Information given:

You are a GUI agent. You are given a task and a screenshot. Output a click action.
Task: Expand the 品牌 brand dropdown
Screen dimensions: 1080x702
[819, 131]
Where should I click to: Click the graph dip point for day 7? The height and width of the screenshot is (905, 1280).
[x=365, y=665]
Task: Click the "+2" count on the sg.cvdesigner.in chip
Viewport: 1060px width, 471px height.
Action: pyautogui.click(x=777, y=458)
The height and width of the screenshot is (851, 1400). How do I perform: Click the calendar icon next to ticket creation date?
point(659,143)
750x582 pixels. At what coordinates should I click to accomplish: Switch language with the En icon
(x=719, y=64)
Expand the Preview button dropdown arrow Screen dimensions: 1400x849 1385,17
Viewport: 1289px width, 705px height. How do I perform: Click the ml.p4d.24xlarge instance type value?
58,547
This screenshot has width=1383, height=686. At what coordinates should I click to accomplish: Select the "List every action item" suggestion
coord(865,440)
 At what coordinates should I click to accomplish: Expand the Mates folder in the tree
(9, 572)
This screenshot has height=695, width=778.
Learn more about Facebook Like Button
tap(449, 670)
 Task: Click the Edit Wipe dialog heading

Prompt: Lines in the entries above that hold "dropdown" should be counted; give only that count.

Solution: 2